EXERCISE DIRECTIONS = Once the line with "Task: Click the void setup() line" is found in the entries below, print it and each following line exactly, stopping after the line with "You are a computer-use agent. The height"; print nothing else.

*** Opening of SUPPLIED DATA ***

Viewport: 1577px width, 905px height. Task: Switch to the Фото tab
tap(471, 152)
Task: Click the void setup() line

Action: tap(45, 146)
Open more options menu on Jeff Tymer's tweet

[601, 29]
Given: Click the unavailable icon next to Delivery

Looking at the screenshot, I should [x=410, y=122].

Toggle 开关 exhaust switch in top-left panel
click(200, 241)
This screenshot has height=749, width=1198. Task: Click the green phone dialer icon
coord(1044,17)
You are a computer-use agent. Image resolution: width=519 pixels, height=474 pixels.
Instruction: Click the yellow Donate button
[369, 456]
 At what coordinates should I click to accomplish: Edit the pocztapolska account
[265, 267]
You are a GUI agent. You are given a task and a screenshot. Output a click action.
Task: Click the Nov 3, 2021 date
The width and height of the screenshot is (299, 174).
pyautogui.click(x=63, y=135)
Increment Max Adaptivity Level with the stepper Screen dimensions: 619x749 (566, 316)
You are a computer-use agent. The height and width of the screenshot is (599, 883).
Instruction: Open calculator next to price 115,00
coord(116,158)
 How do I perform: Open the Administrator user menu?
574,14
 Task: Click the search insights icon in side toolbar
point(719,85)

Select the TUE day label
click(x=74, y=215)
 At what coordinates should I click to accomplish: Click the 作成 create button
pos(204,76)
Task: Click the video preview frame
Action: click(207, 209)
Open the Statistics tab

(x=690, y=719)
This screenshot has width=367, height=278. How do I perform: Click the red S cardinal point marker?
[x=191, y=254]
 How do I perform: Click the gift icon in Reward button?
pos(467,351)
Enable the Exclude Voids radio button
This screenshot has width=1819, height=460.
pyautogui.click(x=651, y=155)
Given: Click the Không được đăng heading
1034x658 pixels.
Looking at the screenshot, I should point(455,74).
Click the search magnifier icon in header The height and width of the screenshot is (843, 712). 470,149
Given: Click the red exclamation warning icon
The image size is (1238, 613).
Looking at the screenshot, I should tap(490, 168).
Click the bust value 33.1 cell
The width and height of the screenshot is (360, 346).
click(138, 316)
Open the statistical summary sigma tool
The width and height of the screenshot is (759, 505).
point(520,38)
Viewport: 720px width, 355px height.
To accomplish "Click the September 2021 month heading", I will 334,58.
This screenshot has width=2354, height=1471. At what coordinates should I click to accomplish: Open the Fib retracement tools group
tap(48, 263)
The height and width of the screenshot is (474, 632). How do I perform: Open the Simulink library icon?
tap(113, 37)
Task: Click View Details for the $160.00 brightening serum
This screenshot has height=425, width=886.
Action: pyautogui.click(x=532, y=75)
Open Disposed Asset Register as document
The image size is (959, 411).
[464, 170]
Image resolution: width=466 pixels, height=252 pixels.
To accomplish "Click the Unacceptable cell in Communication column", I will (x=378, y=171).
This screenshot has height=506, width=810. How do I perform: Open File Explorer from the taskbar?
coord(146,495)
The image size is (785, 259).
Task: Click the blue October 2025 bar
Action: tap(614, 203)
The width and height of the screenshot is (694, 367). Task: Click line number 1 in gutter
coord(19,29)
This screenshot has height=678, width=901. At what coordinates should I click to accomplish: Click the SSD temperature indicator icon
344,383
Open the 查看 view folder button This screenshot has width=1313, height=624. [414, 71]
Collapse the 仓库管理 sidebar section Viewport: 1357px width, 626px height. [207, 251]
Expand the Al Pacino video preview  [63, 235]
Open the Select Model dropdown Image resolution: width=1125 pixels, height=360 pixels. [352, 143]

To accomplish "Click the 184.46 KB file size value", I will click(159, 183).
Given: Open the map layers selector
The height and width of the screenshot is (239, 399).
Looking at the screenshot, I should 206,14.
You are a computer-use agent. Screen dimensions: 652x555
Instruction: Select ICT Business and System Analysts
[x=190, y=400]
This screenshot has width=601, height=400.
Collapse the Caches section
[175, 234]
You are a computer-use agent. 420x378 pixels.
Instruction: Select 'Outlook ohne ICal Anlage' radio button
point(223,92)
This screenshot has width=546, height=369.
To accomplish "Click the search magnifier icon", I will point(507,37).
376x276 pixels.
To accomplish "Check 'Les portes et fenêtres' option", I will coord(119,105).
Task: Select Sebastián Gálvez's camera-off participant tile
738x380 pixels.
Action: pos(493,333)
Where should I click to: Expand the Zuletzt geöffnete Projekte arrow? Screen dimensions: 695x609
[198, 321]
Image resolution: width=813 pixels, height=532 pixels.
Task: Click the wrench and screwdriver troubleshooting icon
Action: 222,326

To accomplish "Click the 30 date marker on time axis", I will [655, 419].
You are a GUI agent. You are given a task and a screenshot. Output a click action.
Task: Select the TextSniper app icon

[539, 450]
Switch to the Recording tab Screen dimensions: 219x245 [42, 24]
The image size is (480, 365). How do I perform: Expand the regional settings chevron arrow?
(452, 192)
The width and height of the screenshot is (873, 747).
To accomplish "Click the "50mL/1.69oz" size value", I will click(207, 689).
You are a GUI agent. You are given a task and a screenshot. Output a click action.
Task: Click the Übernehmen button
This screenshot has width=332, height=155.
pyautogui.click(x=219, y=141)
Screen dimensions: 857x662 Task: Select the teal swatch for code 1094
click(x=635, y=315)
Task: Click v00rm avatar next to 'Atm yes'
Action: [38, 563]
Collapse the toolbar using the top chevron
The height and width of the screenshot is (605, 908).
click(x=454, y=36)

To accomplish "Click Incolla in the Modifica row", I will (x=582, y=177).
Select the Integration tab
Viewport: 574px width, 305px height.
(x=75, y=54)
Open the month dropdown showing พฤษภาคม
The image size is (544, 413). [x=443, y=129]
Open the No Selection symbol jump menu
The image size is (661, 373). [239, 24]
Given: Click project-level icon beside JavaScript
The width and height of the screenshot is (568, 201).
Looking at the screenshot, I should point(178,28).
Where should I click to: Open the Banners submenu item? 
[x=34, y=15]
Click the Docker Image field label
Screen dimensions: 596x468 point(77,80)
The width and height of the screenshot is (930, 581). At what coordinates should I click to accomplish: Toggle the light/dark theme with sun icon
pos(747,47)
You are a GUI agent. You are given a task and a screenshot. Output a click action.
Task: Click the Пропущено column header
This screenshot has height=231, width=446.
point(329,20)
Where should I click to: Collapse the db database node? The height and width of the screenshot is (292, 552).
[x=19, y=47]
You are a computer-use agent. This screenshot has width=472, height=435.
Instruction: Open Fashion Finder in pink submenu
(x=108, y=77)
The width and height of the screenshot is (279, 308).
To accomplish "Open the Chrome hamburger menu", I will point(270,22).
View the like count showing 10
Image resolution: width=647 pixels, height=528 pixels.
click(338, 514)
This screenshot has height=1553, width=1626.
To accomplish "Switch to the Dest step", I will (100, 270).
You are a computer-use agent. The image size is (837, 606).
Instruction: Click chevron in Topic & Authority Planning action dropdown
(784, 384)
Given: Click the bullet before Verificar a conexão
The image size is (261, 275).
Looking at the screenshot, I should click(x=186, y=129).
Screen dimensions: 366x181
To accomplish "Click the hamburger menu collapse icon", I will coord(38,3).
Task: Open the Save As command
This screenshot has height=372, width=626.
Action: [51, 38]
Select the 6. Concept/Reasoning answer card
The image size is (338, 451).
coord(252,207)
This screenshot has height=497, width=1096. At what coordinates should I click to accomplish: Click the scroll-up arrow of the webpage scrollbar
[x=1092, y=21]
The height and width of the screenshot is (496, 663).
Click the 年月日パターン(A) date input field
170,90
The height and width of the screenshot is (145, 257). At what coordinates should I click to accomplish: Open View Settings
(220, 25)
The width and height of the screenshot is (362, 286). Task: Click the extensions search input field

*** Close of SUPPLIED DATA ***

EXERCISE RESULT =
Task: Click the void setup() line

Action: tap(45, 146)
Open more options menu on Jeff Tymer's tweet

[601, 29]
Given: Click the unavailable icon next to Delivery

Looking at the screenshot, I should [x=410, y=122].

Toggle 开关 exhaust switch in top-left panel
click(200, 241)
This screenshot has height=749, width=1198. Task: Click the green phone dialer icon
coord(1044,17)
You are a computer-use agent. Image resolution: width=519 pixels, height=474 pixels.
Instruction: Click the yellow Donate button
[369, 456]
 At what coordinates should I click to accomplish: Edit the pocztapolska account
[265, 267]
You are a GUI agent. You are given a task and a screenshot. Output a click action.
Task: Click the Nov 3, 2021 date
The width and height of the screenshot is (299, 174).
pyautogui.click(x=63, y=135)
Increment Max Adaptivity Level with the stepper Screen dimensions: 619x749 (566, 316)
You are a computer-use agent. The height and width of the screenshot is (599, 883).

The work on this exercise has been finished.